Usually I just leave them till the vines die and they get a nip of cold, but I want to cook one NOW and was wondering if it's too early? They are certainly up to size.


----------



## rileyjo (Feb 14, 2005)

I was wondering that too! This is my first year growing them and I have a bumper crop. Mine are a good size but they are white instead of yellow. Tell us please!


----------



## CountryCabin (Mar 8, 2007)

I tried my first one yesterday. Boy was it ever good. It was just starting to turn to a pale yellow, but I could not wait. 
So yes you can pick them a bit early to eat.


----------



## wyld thang (Nov 16, 2005)

thanks! my book for my area (pnw) says the biggest and yellowest ones are the sweetest/best


----------



## cindy-e (Feb 14, 2008)

I had to yank mine early due to a nasty bout with powdery mildew. Haven't eaten any of them yet. Glad to hear they are going to be OK. 

Cindyc.


----------



## Guest (Sep 7, 2009)

So how do you cook them?


----------



## wyld thang (Nov 16, 2005)

I also heard you can fry them like hash browns with some garlic, cook it whole first, then let it dry out a little after you fluff it with a fork. doesn't that sound yummy?!


----------



## CountryCabin (Mar 8, 2007)

rose2005 said:


> I always thought you should wait till they turned a creamy yellow, and you could not push a fingernail in the skin of one.
> 
> Not sure where I got that info from. This is the first year we have grown them and we have some beautiful ones to store for the year.
> 
> ...



Rose. Yes you should harvest them when yellow and tough to bruise.

On the other hand. 
I have been waiting for a taste of one and I just happen to have to go by that patch _everyday_.  That day it got to come back in with me. 
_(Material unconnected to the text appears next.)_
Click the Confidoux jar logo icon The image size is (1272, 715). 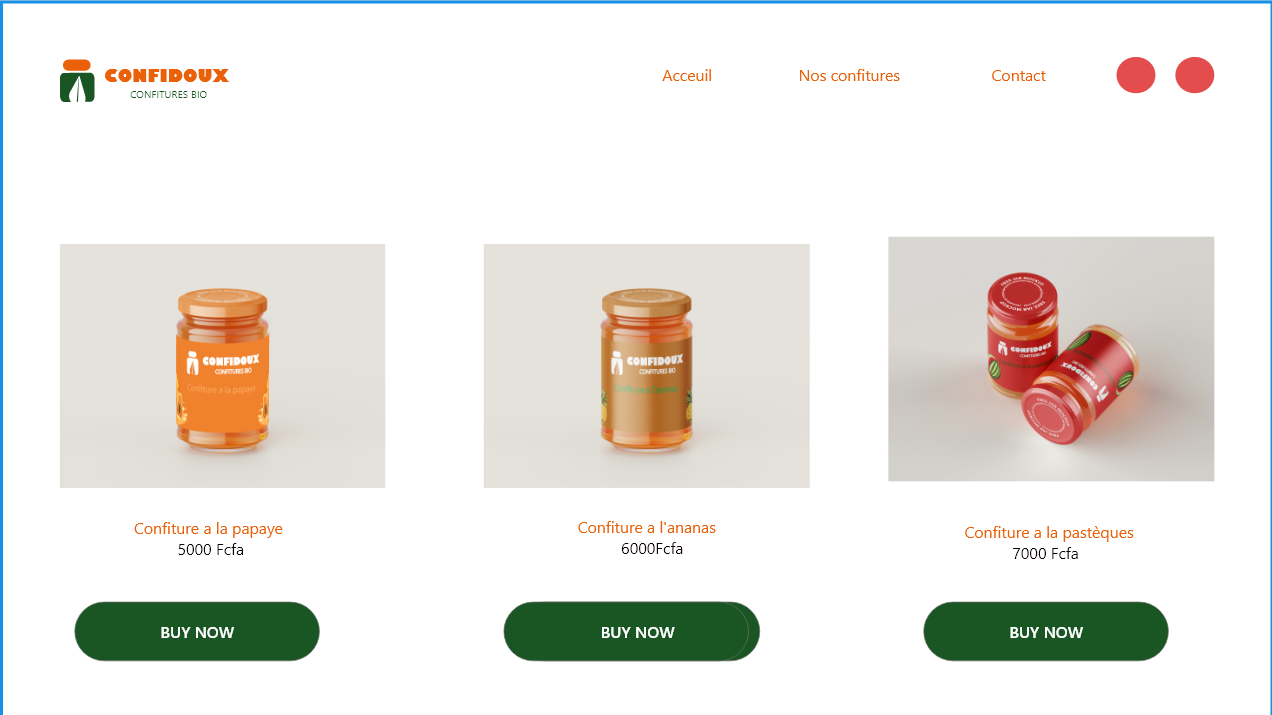pos(77,81)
Here, there can be an early killer frost so sometimes I have to pick them early.
I cure them by leaving them in a warm place for about 10 - 12 days. After that they go into a cool area. 
Both on room curing or storage, try not to have them touching.

You can also nuke them. Cut in half, take out seeds, place on plate and nuke on high for about 5 mins. Depends on size and your microwave too.
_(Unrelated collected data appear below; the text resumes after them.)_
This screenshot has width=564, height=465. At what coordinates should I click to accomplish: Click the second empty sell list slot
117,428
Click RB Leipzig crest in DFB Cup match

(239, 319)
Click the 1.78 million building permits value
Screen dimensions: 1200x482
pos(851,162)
Yes, they really are very good used as pasta.

Oh and when harvesting try to leave about 2 inchs of stem. I use pruners to take them off.


----------



## CountryCabin (Mar 8, 2007)

Harvest S.Squash when they are ready.

A light frost shouldn't hurt the fruit but it will kill the vine.
They _must_ be harvested before a heavy frost.
Picking early if there is a threat of frost, at least for me, has saved many of them in the past. They will cure nicely inside around temps of 70 - 80 F. Which is rather easy with a wood stove going. 
Thats been my experience with them through out the years.

Hope that helps.


----------



## wyld thang (Nov 16, 2005)

I just did the fingernail test and a bunch were ready--at least the few giant ones I poked. Yes, Rose, before I always just waited till the vine died, then brought them inside like CC says. But I'm glad I can start cooking them. They always seem to keep really well.


----------



## Dexter (Sep 27, 2008)

Will any of the 'winter' types actually go bad if left on the vine or can I just go out before the first frosts and pick them all at once?
Or do they turn into wood?
Thanks.


----------



## ChristieAcres (Apr 11, 2009)

I don't leave mine on the vine any longer than I have to. Just try to keep up with everything I am harvesting out of the garden.
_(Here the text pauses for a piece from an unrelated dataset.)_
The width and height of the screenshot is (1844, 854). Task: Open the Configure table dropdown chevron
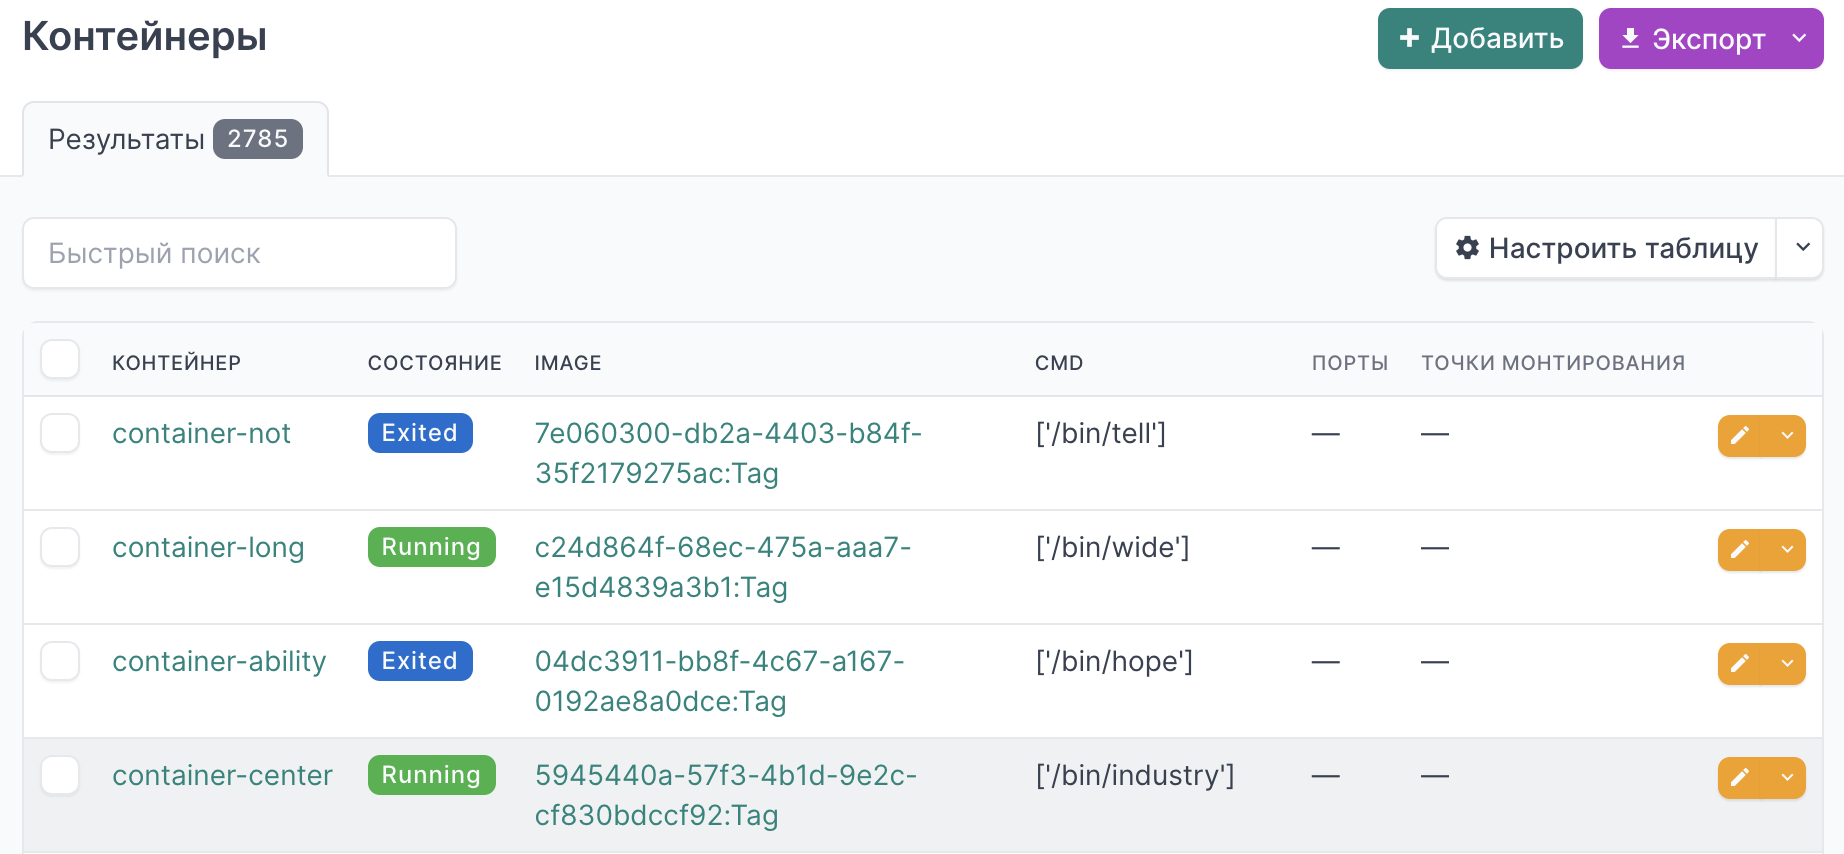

I've been growing and cooking Spaghetti Squash for years. Yes, yellow when ripe, and the best way is to bake them. I don't bake mine upside down. I halve, then bake mine with a bit of butter and garlic (right side up, covered with foil)- YUM! Before I went completely OFF sugar, I used to sprinkle brown sugar on instead of garlic, when I wanted them more as a treat. I use the cooked squash in recipe's calling for pasta, also, and in casseroles, too. Just blanched a LOT of Green Beans tonight, and there is a bunch of Tomatoes on my kitchen table... Tomorrow, will be concentrating on the Tomatoes & Onions. Then, go out and pick my Spaghetti Squash. Since I grew (5) different types of Squash, I'll have my hands full putting a lot of it up. Yes, will cure & store some, but I also seal/freeze, as well. Any ideas for Patty Pans? I will have tons of white ones!!! Not sure how I had that many, but always happy when anything produces in abundance.


----------



## Dodgegal79 (Aug 29, 2008)

OK I cooked my first one the other night. Microwaved it, scrapped them out and made a sauce with mushroom soup, garlic, onion, and sourcream. Very good, but the squash was crunchy, is that how it is suppose to be? It was perfectly fine with us but I was wondering about it.


----------



## Dodgegal79 (Aug 29, 2008)

OK thanks Rose, LOL, we love it this way, I guess its not quite cooked.


----------



## wyld thang (Nov 16, 2005)

I'd rather have crunchy than mushy


----------



## wyld thang (Nov 16, 2005)

Oh my, I just boiled a spag squash, then fried it in butter, ohhhhhhh, sweet, crunch just right, wait, let me get a pinch of cinnimon....oh, my! I'm sure glad spag squash doesn't have any calories, this is sooooooo goooooood!


----------



## wyld thang (Nov 16, 2005)

that's it, I'm planting a gazillion next year (there is about 14 out in the garden)


----------



## Dodgegal79 (Aug 29, 2008)

That sounds good, lol. My Mother and I live the crunchy way too


----------